Frustrated that not a single sod had been turned or tested, Mr Campbell, Mr Brokenshire and Mr Stone decided to dig themselves, dig for buried traces of pesticides and insecticides.

They took their jars of mud to a South Canterbury scientist.

"We have found DDT, its metabloytes, chloro-pesticides," says Mr Wall.

Now firmly in the OCEPS camp, Mr Wall is an international environmental chemist with what he regards as a state-of-the-art testing kit – high-performance liquid chromatography with tandem mass spectrometry.

But he won't show it. Following threats, including a graffiti attack on his property, Mr Wall does not want to divulge to anyone his secret laboratory location.

"I will stand by the science and I'm quite prepared to have it peer-reviewed by anybody. They can come down and they can see the results."

Sediment samples from the lake bed were sent to laboratories here and overseas. We asked our expert to review the results.

"Certainly the highest concentrations I've seen in freshwater or marine sediment in New Zealand," says Mr Northcott.

"They're staggering," says Mr Bayfield. "They're very, very high."

So what do the figures mean? How much DDT is too much?

If you live in suburbia, proposed soil contaminant guidelines state levels can't exceed 70 parts per million. In playing fields and parks it's 400 parts per million.

But what they claim to have found at Lake Opuha far exceeds any safe limits.

The DDT concentrations across all laboratories average as high as 6000 parts per million. So if the results ring true, how safe is the vast body of water, the water that leaves it and water drawn downstream, from river aquifers to supply the people of Timaru?

"I'm very, very pleased the TDC moved very rapidly to sample their water supply," says Mr Bayfield. "I'm satisfied at this stage that for water users, which of course is potentially the people of Timaru, it has no risk at all."

"If you test water you're never going to find it," says Mr Wall. "Test the sediment and you will find it, so if you have flood events which bring sediment down the river, chances are you're bringing these fluoro chemicals down the river with you."

He claims his soil sampling downstream shows that's already happened.

"What is the long-term effect on our health, our immune systems? Nobody knows," says Mr Campbell.

"I guess now that Mr Campbell's got some results I'm confident that we're going to move really fast and really hard to work with them to find out just real this risk is," says Mr Bayfield.
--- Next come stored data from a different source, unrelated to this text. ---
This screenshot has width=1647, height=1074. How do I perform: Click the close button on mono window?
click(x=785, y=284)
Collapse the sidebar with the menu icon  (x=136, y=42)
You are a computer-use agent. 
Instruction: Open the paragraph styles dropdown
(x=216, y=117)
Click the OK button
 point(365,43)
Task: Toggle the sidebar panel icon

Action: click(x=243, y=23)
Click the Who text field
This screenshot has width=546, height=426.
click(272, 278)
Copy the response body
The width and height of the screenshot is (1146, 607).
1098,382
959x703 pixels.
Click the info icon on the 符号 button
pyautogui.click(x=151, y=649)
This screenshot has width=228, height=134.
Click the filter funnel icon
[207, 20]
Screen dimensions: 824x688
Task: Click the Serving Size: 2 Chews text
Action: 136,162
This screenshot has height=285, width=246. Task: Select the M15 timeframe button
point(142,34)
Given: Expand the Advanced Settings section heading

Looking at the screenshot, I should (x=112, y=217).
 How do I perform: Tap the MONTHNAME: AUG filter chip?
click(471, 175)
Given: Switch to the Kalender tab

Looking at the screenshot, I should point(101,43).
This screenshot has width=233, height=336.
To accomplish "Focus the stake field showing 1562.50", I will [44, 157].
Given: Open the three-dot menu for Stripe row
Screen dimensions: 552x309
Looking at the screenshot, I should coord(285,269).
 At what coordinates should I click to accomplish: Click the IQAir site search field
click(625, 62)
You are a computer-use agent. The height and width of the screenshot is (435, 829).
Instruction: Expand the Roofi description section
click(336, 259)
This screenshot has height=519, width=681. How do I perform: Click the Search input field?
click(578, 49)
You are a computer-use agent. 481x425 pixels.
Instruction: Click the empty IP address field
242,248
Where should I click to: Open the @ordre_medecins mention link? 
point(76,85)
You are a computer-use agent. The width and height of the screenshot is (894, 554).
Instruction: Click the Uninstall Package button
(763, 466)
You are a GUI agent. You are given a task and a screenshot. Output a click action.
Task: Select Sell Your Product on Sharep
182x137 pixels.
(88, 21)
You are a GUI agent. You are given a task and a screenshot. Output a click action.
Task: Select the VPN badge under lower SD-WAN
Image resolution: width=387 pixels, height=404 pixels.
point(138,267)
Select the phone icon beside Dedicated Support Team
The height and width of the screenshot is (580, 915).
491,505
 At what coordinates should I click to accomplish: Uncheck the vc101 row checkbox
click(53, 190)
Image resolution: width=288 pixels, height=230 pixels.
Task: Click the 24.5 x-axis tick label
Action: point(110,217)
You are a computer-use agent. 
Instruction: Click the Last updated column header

Right now, neither party has faith in the other's integrity. ECan has cast doubt on the sampling process; the men are adamant they've done it all by the book, and they'd like to know why a rubbish tip was not cleaned up as ECan promised.

Then there are those directly affected by allegations of buried toxic waste, the hundreds of people who need the dam to draw a livelihood.

Tensions are spilling over.

"A couple of farmers came into the pharmacy I had in Temuka and basically told me, 'You buggers better not have found anything,'" says Mr Campbell.

"Receiving a live bullet through the post saying, 'The next one's for you,'" says Mr Wall on a threat he received.

Mr Brokenshire has been advised not to go fishing in the back country alone. Mr Stone was also warned off after he presented at a public meeting.

"I know nothing and that's very unfortunate if it's that, and I guess that just reflects the importance I guess that this is seen within the region, but any behaviour like that is totally unwarranted," says Opuha Water Ltd CEO Tony McCormack.

The dam company, the self-proclaimed river guardians, the regulatory authority – what everyone is in agreement on is that 17 years of simmering discontent over what might lie at the bottom of this lake must be put to bed once and for all.

"It's expensive, it's time-consuming, but with DDT it's necessary," says Mr Bayfield. "There's a real risk here and we accept that."

"I'm sure the problem can be solved," says Mr Campbell. "We would like it to be solved so that the health of our kids, grandkids, future generations can be assured."